The settlements were disclosed by U.S. Sen. Joe Manchin of West Virginia on Saturday as well as in federal court filings stemming from the deaths of six veterans at the Louis A. Johnson VA Medical Center in Clarksburg.
The proposed settlement amounts range from $700,000 to $975,000. The court filings said a Nov. 20 hearing is scheduled.
Manchin said in a statement that the tentative settlement "is further evidence that the VA and the Clarksburg VAMC were negligent in the murders that happened under their watch."
The veterans' deaths involved in the settlements occurred in 2018.
Fired hospital nursing assistant Reta Mays pleaded guilty in July to intentionally killing seven patients with wrongful insulin injections. Mays, 46, faces up to life in prison for each of seven counts of second-degree murder. No sentencing date has been set.
Mays admitted at a plea hearing to purposely killing the veterans, injecting them with unprescribed insulin while she worked overnight shifts at the hospital in northern West Virginia between 2017 and 2018. Her motive is still unclear. U.S. Attorney Bill Powell said authorities did not receive a "satisfactory response" to questions about the reasoning behind her actions.
It is not clear whether Mays admitted a connection to Navy veteran Russell R. Posey Sr.'s death. But in addition to her second-degree murder pleas, she also pleaded guilty to one count of assault with intent to commit murder involving the death of "veteran R.R.P." — Posey's initials.
Tony O'Dell, a Charleston attorney representing families in five of the six settled cases, said he also has filed a notice of a pending wrongful death lawsuit involving veteran Charles Dean, who died at the hospital in April 2017, The Exponent Telegram reported. It would mark the earliest death at the hospital for which a claim has been filed. O'Dell said his firm also is looking into 11 other deaths at the facility.

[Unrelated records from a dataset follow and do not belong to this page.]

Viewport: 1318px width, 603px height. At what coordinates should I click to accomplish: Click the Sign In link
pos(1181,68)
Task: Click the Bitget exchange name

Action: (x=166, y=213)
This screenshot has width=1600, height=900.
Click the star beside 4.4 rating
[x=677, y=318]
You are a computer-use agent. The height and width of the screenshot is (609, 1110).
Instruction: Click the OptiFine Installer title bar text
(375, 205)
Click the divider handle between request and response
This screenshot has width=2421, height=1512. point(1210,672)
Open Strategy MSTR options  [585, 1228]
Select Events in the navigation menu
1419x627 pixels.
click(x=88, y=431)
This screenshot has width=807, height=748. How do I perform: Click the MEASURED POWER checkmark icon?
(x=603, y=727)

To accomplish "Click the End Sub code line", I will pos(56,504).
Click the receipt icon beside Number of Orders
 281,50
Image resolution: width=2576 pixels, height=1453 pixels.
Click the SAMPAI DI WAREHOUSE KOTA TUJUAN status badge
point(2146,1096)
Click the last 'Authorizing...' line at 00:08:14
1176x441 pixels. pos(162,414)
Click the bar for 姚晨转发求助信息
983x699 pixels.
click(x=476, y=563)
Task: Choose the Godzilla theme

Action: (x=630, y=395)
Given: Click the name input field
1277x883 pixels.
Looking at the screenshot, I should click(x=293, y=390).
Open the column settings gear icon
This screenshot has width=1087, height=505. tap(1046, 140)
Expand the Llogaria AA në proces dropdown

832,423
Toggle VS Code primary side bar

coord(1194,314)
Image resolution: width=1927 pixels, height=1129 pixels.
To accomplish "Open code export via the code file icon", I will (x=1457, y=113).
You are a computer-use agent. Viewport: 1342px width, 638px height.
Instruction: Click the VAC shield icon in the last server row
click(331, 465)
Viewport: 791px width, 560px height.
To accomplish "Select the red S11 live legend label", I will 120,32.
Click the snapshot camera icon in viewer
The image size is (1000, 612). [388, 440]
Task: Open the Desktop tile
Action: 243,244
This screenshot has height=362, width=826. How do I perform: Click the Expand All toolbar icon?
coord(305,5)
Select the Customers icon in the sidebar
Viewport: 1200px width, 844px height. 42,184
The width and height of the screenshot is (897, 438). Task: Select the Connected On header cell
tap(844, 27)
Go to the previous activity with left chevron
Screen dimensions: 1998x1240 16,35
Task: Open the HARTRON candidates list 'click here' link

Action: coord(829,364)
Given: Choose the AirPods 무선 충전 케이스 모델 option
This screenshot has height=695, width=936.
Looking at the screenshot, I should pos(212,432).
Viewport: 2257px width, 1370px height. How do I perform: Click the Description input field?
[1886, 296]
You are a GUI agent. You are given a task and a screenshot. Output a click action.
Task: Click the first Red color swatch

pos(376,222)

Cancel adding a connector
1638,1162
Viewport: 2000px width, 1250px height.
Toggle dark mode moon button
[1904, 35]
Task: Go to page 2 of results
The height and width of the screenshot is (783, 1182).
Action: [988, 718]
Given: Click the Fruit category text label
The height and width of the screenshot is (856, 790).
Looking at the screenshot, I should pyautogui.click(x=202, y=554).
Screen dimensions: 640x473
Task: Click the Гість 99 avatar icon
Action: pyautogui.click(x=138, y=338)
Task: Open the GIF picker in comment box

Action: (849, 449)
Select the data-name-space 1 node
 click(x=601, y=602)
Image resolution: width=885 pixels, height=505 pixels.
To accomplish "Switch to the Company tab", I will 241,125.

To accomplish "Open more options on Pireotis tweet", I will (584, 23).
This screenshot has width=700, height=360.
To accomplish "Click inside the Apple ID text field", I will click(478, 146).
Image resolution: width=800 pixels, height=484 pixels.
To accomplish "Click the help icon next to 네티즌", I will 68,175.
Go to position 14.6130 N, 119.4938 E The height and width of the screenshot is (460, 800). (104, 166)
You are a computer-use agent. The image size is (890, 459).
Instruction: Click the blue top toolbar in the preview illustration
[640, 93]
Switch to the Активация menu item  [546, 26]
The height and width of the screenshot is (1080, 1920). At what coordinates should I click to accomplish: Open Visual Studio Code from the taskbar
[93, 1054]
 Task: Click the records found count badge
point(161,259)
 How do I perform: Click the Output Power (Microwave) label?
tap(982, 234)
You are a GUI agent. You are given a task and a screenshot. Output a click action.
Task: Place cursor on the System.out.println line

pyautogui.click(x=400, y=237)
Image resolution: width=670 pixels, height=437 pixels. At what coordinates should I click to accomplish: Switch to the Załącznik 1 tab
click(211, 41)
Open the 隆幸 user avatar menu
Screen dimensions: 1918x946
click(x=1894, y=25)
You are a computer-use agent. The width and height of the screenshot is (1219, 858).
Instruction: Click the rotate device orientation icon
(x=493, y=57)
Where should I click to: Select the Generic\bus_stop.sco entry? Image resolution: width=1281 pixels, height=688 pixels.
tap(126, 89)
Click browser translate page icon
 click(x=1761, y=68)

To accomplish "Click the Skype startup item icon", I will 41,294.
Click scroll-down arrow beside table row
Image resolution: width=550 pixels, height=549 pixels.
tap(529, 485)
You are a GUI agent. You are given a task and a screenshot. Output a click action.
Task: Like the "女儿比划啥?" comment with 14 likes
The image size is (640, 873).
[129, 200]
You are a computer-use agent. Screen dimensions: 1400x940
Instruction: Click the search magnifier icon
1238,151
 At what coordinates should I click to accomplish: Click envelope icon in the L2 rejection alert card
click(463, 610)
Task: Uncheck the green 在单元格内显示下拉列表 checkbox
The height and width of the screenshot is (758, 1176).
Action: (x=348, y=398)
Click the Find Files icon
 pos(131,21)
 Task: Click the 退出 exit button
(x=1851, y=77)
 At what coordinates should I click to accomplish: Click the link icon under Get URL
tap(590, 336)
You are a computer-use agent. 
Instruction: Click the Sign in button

"These families deserve answers, as do the veterans who currently rely on The Louis A Johnson VA Medical Center for much needed care," O'Dell said in a statement.
The VA is the government's second-largest department, responsible for 9 million military veterans. The agency's former director was fired in 2018 in the wake of a bruising ethics scandal and a mounting rebellion within the agency. Robert Wilkie took over as Veterans Affairs secretary in July 2018.